Topic:Rights-based Law vs. Duties-based Law: The Contribution of Jewish Law to Modern Legal Discourse

Speaker: Professor Benjamin Porat

Moderator:Assistant Professor Jianping Guo

Time: 29 September, 2021, 7:00-8:30 pm Beijing Time

Venue: Zoom Meeting

Zoom ID: 868 7200 3785

Passcode: 568515

Introduction to the lecture:The concept of right stands at the very center of Western legal universe. An imaginary alternative legal universe might have similar legal norms, except that they are centered on the concept of duty. Is there any significant difference between these two legal universes? The Hohfeldian assumption of complete correlativity between rights and duties might imply that the difference between these two universes is merely a matter of rhetoric. This article, however, argues that a rights-based legal world would presumably be significantly different from a legal world based upon duties.For this purpose, the article examines classical and modern legal sources from the Western legal tradition, and compare them to Jewish law sources, which demonstrates atypical example of a duty-based legal system.
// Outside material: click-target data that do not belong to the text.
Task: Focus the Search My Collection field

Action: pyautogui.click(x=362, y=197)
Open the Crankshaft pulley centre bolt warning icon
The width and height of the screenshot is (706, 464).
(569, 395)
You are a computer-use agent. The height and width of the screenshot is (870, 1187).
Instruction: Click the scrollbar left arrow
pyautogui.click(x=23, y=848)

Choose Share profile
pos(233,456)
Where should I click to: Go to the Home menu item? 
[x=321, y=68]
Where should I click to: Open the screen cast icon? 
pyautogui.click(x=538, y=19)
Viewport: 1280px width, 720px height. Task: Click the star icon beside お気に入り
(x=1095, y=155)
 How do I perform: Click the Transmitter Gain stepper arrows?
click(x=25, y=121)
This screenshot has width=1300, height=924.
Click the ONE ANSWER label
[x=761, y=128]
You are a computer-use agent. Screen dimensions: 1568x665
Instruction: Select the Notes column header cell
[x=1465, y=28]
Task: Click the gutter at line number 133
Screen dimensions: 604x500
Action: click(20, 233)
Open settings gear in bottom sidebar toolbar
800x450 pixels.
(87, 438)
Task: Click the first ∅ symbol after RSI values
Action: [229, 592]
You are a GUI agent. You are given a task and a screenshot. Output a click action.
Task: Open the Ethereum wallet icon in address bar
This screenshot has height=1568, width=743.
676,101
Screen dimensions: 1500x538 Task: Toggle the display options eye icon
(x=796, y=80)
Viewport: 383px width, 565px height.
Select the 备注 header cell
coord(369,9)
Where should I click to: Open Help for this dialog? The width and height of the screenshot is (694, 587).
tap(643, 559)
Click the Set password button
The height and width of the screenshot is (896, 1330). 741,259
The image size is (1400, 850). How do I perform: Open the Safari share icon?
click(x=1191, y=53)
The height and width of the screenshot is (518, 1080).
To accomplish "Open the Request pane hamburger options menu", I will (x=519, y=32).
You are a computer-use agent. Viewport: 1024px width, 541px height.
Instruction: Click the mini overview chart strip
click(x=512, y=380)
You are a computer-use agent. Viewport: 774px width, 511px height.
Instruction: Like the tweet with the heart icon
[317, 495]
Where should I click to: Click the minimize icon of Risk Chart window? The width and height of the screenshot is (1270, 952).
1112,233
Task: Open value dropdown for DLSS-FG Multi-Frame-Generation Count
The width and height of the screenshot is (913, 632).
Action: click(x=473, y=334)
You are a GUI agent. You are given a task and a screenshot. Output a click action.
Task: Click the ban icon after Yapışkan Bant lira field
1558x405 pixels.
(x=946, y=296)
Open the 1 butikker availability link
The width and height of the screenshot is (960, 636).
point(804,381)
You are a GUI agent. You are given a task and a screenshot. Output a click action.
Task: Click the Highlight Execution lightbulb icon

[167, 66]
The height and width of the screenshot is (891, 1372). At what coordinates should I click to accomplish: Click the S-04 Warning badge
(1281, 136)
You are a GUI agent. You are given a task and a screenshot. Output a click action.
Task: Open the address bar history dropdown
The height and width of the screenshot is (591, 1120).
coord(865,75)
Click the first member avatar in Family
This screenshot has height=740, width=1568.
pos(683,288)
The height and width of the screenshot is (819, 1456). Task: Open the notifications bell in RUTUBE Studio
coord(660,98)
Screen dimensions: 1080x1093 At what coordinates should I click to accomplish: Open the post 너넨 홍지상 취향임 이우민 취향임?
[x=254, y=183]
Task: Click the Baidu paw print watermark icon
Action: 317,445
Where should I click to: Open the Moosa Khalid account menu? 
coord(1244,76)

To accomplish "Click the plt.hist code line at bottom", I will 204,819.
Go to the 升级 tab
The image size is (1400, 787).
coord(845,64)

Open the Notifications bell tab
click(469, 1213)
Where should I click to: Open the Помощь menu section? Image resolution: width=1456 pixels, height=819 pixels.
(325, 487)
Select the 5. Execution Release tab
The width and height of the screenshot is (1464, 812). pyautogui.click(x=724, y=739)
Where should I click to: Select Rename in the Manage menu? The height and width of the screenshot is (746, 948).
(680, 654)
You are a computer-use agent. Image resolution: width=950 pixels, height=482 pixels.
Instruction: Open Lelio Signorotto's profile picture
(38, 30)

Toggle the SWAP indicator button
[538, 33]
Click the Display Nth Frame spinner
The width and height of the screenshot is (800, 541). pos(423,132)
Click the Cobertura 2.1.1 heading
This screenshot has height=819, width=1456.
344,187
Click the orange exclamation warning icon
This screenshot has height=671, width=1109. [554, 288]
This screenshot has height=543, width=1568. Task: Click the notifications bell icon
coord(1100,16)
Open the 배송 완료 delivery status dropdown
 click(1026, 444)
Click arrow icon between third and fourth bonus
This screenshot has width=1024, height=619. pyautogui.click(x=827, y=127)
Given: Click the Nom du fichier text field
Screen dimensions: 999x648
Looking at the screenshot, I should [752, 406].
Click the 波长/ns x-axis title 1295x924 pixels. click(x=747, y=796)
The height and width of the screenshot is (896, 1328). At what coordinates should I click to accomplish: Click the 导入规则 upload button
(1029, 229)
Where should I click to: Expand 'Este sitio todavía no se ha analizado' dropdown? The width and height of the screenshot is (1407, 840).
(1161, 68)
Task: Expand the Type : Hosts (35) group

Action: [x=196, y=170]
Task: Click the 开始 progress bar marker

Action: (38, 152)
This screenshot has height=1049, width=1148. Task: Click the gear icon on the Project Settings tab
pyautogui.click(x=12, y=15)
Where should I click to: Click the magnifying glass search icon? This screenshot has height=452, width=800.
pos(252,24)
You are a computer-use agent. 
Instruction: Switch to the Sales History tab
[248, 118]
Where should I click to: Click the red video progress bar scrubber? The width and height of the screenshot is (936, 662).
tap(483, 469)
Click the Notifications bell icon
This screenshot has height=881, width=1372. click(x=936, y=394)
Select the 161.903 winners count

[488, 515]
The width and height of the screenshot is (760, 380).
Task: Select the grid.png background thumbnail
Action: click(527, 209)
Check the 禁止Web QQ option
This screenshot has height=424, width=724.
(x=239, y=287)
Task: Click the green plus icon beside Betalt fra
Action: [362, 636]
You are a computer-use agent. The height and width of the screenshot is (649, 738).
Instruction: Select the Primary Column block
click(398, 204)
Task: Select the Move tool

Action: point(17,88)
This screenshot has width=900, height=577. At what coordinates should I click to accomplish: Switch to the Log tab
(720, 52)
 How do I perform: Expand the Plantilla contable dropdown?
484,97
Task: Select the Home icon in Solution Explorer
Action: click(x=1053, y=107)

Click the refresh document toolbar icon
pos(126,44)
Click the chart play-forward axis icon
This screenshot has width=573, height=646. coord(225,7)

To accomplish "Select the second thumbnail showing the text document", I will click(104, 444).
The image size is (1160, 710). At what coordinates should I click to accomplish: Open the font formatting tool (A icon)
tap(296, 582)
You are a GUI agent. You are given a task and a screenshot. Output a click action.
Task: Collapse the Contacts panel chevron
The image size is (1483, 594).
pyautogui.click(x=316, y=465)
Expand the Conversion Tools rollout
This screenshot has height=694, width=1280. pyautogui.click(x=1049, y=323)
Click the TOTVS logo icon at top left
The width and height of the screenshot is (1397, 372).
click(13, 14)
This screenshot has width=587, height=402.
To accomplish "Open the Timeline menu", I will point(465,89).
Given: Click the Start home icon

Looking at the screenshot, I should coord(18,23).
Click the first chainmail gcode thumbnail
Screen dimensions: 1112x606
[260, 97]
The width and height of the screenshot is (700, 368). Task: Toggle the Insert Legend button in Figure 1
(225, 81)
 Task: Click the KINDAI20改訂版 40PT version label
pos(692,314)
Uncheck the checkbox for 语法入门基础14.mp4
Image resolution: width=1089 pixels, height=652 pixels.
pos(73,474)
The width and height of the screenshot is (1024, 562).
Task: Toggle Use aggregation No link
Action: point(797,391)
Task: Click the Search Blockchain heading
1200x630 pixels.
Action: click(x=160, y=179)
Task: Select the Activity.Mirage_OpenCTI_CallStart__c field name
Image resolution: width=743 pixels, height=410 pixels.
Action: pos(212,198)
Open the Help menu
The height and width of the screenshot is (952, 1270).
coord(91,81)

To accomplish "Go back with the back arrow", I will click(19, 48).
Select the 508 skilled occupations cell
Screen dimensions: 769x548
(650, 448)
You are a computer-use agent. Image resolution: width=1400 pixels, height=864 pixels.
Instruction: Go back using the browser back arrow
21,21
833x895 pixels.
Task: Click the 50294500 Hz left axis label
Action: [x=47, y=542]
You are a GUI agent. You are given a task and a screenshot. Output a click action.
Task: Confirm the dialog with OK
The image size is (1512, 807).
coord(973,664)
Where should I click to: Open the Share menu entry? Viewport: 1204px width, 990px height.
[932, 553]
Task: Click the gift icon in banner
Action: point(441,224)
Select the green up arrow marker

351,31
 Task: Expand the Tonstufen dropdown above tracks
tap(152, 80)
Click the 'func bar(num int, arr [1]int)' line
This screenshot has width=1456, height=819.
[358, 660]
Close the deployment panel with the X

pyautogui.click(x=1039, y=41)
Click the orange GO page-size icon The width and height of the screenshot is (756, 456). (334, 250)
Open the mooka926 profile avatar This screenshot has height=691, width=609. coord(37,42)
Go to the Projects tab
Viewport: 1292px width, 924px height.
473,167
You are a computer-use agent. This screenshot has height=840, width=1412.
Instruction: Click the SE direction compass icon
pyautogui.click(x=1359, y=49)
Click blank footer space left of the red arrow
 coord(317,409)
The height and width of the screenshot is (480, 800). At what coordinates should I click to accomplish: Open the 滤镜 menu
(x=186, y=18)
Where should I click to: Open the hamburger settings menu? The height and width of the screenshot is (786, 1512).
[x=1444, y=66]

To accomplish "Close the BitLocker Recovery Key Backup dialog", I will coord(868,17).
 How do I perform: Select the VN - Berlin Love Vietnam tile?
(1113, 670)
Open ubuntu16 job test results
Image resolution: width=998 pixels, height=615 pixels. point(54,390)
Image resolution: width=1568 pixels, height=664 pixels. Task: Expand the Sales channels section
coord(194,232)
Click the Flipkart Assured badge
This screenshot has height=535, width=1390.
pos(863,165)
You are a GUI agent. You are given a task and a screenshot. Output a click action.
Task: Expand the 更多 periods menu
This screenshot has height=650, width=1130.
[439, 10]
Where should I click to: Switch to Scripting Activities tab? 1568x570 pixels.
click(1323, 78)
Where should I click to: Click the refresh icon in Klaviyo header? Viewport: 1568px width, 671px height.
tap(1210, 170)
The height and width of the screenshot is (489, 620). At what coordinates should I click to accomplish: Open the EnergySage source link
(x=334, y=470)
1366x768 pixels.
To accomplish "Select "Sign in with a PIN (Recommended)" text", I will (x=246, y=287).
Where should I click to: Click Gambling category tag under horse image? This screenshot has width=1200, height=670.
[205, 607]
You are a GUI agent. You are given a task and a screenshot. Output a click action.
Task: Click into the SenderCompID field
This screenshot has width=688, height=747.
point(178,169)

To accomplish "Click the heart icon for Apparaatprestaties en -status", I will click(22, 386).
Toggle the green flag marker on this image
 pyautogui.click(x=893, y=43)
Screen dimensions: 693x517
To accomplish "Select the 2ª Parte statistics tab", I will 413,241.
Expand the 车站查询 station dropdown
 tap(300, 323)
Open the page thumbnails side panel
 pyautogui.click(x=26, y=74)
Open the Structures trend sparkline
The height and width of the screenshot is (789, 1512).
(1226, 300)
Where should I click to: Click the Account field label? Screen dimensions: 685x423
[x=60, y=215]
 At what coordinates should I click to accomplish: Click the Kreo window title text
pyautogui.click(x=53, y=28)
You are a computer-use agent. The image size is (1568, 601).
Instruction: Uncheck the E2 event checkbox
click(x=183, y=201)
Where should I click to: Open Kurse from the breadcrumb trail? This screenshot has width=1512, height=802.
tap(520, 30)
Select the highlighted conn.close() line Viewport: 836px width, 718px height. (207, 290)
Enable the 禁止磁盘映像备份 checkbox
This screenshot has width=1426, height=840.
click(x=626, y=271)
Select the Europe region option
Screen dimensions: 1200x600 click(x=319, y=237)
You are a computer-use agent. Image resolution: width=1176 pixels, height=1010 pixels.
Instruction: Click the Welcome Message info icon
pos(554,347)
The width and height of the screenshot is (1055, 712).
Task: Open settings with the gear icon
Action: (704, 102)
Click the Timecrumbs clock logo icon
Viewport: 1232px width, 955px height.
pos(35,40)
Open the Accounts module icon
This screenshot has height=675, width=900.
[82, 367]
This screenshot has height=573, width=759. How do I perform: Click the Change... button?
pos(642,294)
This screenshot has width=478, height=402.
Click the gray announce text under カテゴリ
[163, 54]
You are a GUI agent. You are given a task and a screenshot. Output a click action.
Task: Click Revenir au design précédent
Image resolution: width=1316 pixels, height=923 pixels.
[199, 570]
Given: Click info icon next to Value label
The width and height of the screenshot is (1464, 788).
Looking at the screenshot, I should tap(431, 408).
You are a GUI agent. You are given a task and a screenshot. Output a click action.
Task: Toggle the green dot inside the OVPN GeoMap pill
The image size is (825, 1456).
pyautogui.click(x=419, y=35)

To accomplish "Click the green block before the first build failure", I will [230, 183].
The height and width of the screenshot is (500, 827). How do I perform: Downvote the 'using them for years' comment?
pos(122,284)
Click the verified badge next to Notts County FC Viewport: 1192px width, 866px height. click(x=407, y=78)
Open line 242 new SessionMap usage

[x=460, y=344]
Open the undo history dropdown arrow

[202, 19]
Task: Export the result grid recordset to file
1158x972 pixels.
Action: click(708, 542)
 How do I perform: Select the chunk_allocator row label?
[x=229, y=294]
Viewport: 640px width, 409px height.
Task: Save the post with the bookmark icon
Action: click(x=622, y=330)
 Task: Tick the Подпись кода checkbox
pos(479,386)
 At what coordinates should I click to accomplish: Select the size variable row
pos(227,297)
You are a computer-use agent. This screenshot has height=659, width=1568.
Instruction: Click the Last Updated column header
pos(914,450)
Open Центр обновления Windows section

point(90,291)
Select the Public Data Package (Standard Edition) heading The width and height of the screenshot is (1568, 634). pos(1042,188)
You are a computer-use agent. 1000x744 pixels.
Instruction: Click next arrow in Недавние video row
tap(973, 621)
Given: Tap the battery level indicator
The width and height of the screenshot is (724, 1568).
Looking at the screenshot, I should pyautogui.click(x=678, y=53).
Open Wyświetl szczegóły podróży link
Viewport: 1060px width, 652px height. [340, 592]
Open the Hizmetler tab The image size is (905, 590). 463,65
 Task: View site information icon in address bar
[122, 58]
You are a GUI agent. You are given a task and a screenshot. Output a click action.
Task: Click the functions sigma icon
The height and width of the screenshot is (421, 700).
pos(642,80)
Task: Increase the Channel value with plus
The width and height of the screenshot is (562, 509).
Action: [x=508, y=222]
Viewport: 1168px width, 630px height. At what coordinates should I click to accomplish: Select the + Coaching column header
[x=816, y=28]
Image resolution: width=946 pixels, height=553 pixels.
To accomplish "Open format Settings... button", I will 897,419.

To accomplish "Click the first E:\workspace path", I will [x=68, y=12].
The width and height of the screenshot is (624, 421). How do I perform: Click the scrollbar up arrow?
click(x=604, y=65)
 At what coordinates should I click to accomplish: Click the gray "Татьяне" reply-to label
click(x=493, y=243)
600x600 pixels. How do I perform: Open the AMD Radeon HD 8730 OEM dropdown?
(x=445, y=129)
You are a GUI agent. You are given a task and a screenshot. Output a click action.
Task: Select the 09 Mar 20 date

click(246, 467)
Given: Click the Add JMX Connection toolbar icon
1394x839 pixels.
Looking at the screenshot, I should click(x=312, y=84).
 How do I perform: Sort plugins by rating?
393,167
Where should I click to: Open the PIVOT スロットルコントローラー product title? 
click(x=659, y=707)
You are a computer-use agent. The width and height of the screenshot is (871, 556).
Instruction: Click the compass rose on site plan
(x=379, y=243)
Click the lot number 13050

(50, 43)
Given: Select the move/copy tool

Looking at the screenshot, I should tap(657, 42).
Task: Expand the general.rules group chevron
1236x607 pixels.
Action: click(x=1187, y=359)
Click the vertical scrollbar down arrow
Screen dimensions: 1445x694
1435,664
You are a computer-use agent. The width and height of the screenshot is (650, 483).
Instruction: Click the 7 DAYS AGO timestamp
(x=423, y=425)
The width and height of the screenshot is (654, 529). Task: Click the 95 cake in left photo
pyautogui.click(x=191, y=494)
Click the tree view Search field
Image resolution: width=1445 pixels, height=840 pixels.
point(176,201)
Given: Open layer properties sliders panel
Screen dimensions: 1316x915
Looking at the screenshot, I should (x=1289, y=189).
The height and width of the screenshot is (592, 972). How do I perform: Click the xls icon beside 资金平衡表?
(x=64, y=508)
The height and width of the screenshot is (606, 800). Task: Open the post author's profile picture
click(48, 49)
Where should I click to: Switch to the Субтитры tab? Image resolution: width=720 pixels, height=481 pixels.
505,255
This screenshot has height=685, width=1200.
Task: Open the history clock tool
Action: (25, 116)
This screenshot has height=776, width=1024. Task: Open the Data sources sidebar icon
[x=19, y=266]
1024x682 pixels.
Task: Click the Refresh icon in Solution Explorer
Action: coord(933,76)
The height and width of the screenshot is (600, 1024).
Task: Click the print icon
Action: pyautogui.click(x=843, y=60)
Introduction to the speaker:Benjamin Porat is a Professor of law and the Director of the Matz Institute for Research in Jewish Law, at the Faculty of Law, The Hebrew University of Jerusalem. Prof. Porat is a Gruss Professor of Talmudic Law at Penn Law School. He completed his PhD at the Faculty of Law, The Hebrew University (LL.D. summa cum laude). After completing his doctorate in 2010, he was a Halbert Postdoctoral Fellow at the University of Toronto. Prof. Porat focuses on the areas of theory of Jewish law, contract law, and distributive justice. Prof. Porat is the editor of Shenaton ha’Mishpat ha’Ivri and a coeditor of the Jewish Law Annual.His works have appeared in numerous publications including University of Toronto Law Journal, American Journal of Comparative Law, Columbia Journal of Gender and Law. Recently he published his new book, entitled "Justice for the Poor: The Principles of Welfare Regulations from Biblical Law to Rabbinic Literature" (Hebrew).